One winter day in 1998, longtime Plymouth resident Len Muehleisen decided he needed a vacation from the Minnesota cold, and wanted to get as far away as possible. Muehleisen picked up his globe and put one finger on Minneapolis; the other landed on a random destination: Bangkok, Thailand.
The spin of a globe launched Muehleisen’s long, fascinating journey, one he still is on today. An electrical engineer who has lived in Plymouth since 1973, Muehleisen has made several subsequent visits to Thailand, developed a love for the country and its gentle people, and become even more involved after the island nation was hit by a devastating tsunami on the day after Christmas 2004.
“In early 2005, I read a newspaper interview with a Thai official who said ‘the tourists are still coming, but all they are doing is taking pictures, then leaving. What we really need is help,’” Muehleisen recalls. “I read that and something clicked. I thought maybe I could help in some small way.”
After talking to restaurant-owner friends on the coast of Thailand, Muehliesen booked a two-week trip and spent two weeks collecting donations and buying tools. “We started from ground zero there,” he says. On Batong Beach—a popular tourist area—Muehliesen and his fellow volunteers helped repair damaged fishing boats, cleared the four-mile beach of fallen trees and other debris, and provided funds to help the local fishermen get back on their feet.

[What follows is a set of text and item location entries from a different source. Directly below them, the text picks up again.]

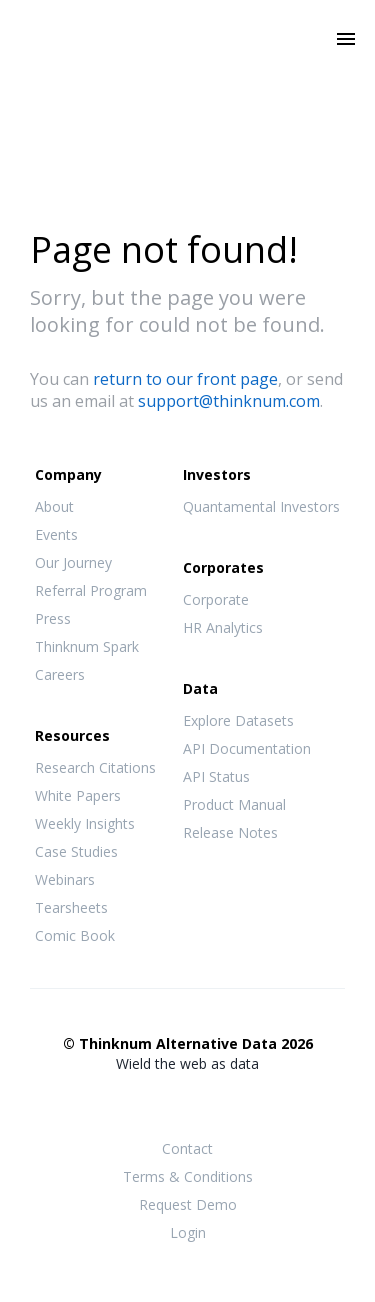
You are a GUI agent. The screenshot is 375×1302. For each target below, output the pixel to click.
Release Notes (230, 832)
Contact (187, 1148)
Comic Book (75, 935)
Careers (60, 674)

From this endeavor he was present for the founding of the now defunct handsonthailand.org, which brought more than 200 volunteers and hundreds of thousands of dollars to assist the rebuilding of five Phuket fishing villages. (The legacy of giving back to those in emergency need continues across the globe: The weekend after Hurricane Katrina in 2005, the group brought 1,500 volunteers to Biloxi, Miss., then launched projects during the next few years in Indonesia, Philippines, Peru and Bangladesh.) One unanticipated positive effect of the post-tsunami volunteer effort at Batong Beach was that the publicity attracted several developers to the area who have built hotels there. The city also added tsunami warning signs and sirens to help reduce the toll of any future disasters.
David Campbell, founder and executive director of the now Massachusetts-based nonprofit renamed All Hands Volunteers, remembers Muehleisen as a volunteer “with a smile on his face, happy to work. He became one of the leaders of our chainsaw team,” says Campbell, who met Muehleisen at that first Phuket hotel.
Muehleisen also became more involved with Thai culture in another major way: In 2010, he purchased the First of Thai restaurant, located in Plymouth at highways 169 and 55, and renamed it Thai Table. He wasn’t intimated by his lack of restaurant-management experience. “After I heard the restaurant was for sale, I studied it and decided there was enough upside potential to take a chance,” he says. “I don’t cook but I can manage.”
Beyond serving good food, Muehliesen resolves to give his customers an authentic Thai experience. He refurbished the restaurant’s interior, which “looked Chinese.” He imported ornate carvings, paintings, rattan, tablecloths and other artifacts. He created a color scheme with plenty of rattan (a beige-like hue) and chili-pepper red. Thai music plays in the dining room. The back wall is dominated by a teakwood carving of a large lotus flower, accented on each side by carvings of women in traditional Thai dresses holding lotus blossoms. (The lotus is an important icon in Thai culture, signifying spiritual enlightenment and healing.)
Working seven days a week at Thai Table, Muehleisen has attracted a steadily growing clientèle, including immigrants from Thailand, Laos, Vietnam, China, Japan, Taiwan and India, who enjoy popular dishes such as pad Thai, pad puk and Kabocha squash curry. He says much of the credit for the authentic food should go to his two top chefs who hail from Laos and Thailand.
At Thai Table, Muehleisen feels he has succeeded in recreating the ambience that keeps drawing him back to Thailand, “a calming place with accommodating people and lots of big smiles.”